I have just finished erecting an Ikea bunk bed on my own: Parental leave
Dispatches from the pre-school frontline
Four years ago today, I had a small human forcibly removed from my stomach by a man with an enormous knife; 48 months later, there is no man with a knife, there is a second child, and I have just finished erecting an Ikea bunk bed on my own. If that's not progress, I muse, while applying the final twist of the Allen key and standing back to admire my vaguely lopsided but standing-nonetheless handiwork, then progress can bite me.
I can't say it's been easy, assembling a mountain of wooden planks, each subtly different from the other, as demarcated by nothing more than a pin-sized hole into a structure that will withstand the relentless beatings of a small child. I'm not ashamed to say that I have cried, and shouted, and even thrown a very small and as-yet-unidentified piece of plastic at our sleeping cat.

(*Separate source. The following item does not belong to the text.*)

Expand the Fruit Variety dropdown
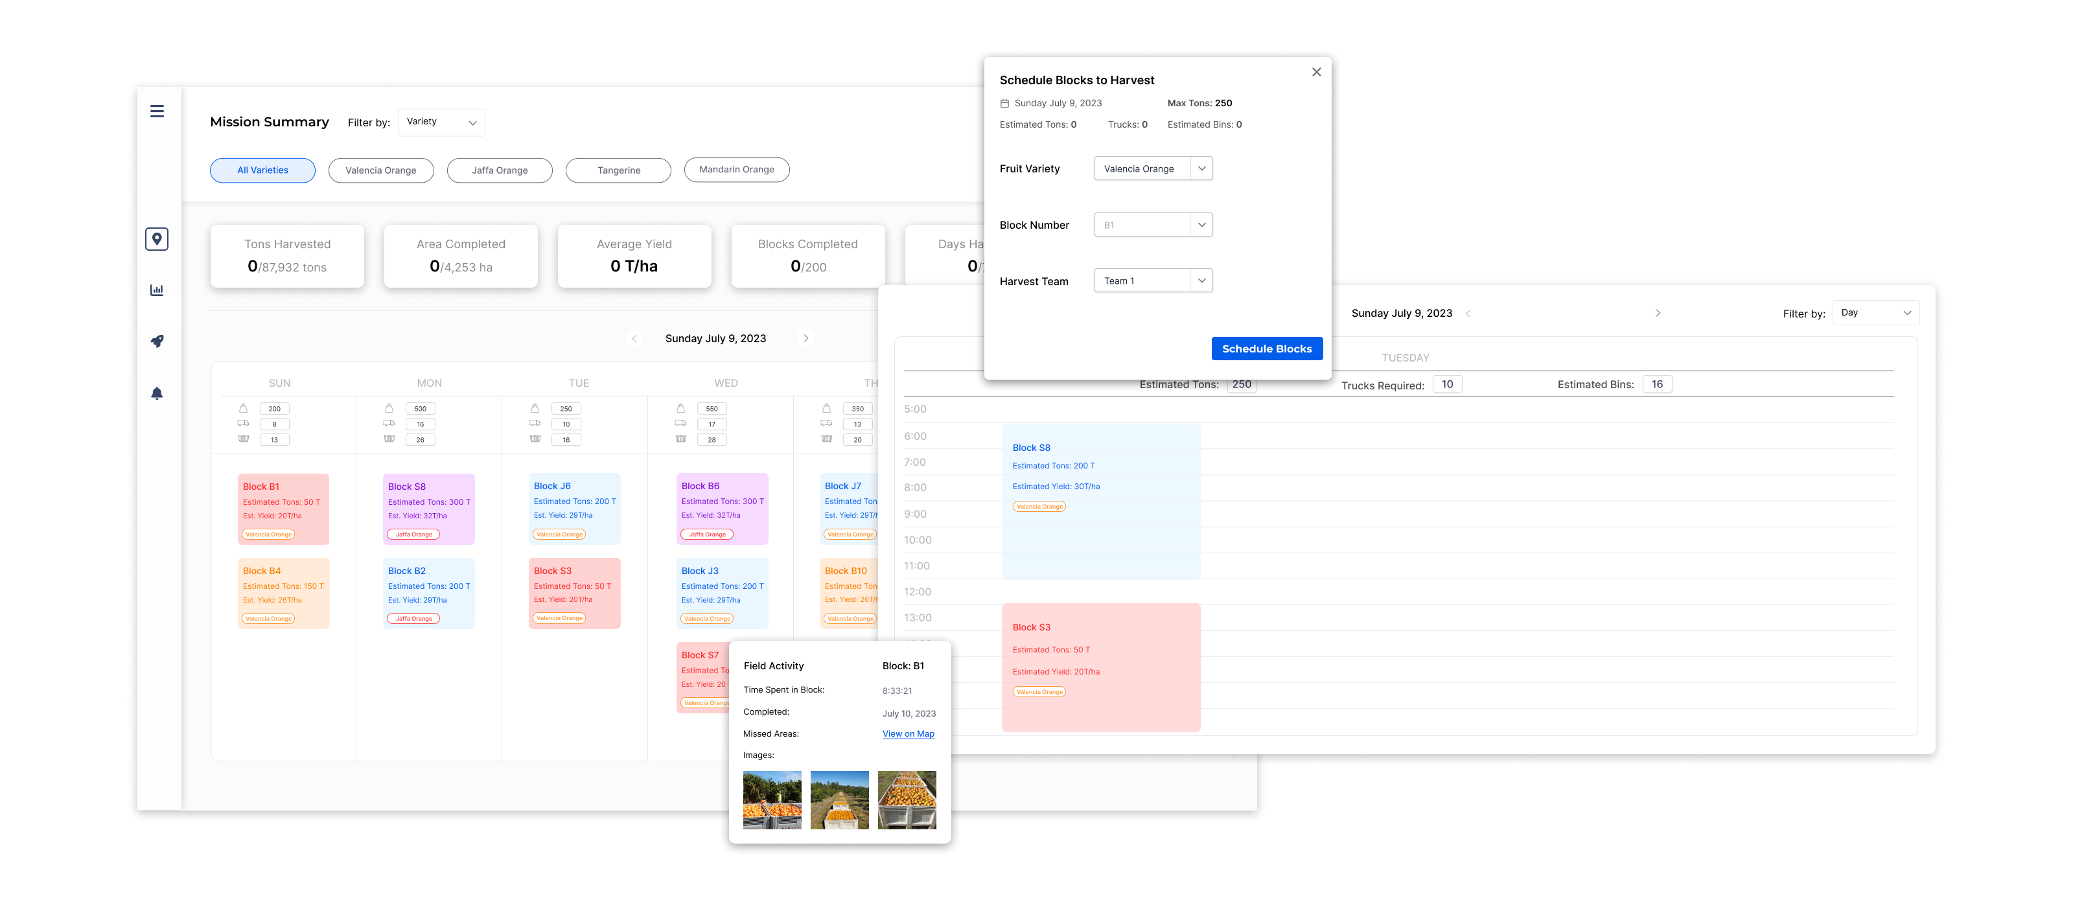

But our daughter will only turn four once, I think, and a bunk bed is all she's wanted since becoming obsessed by Topsy and Tim on CBeebies. (A series made all the weirder since I turned on BBC1 at 8pm last Friday to find Topsy and Tim's mum – a relaxed and joyful character who routinely addresses her children with the prefix 'Twintastic' – having it away with Max Branning from EastEnders in a car.) In any case, six hours later, the bunk bed is complete, and our daughter is thrilled.
At 6.30pm that evening she announces it is bedtime and that she doesn't need a story. At 1.39am she appears in our doorway: "Actually mummy, maybe I don't want a bunk bed any more; maybe I just want a bike?".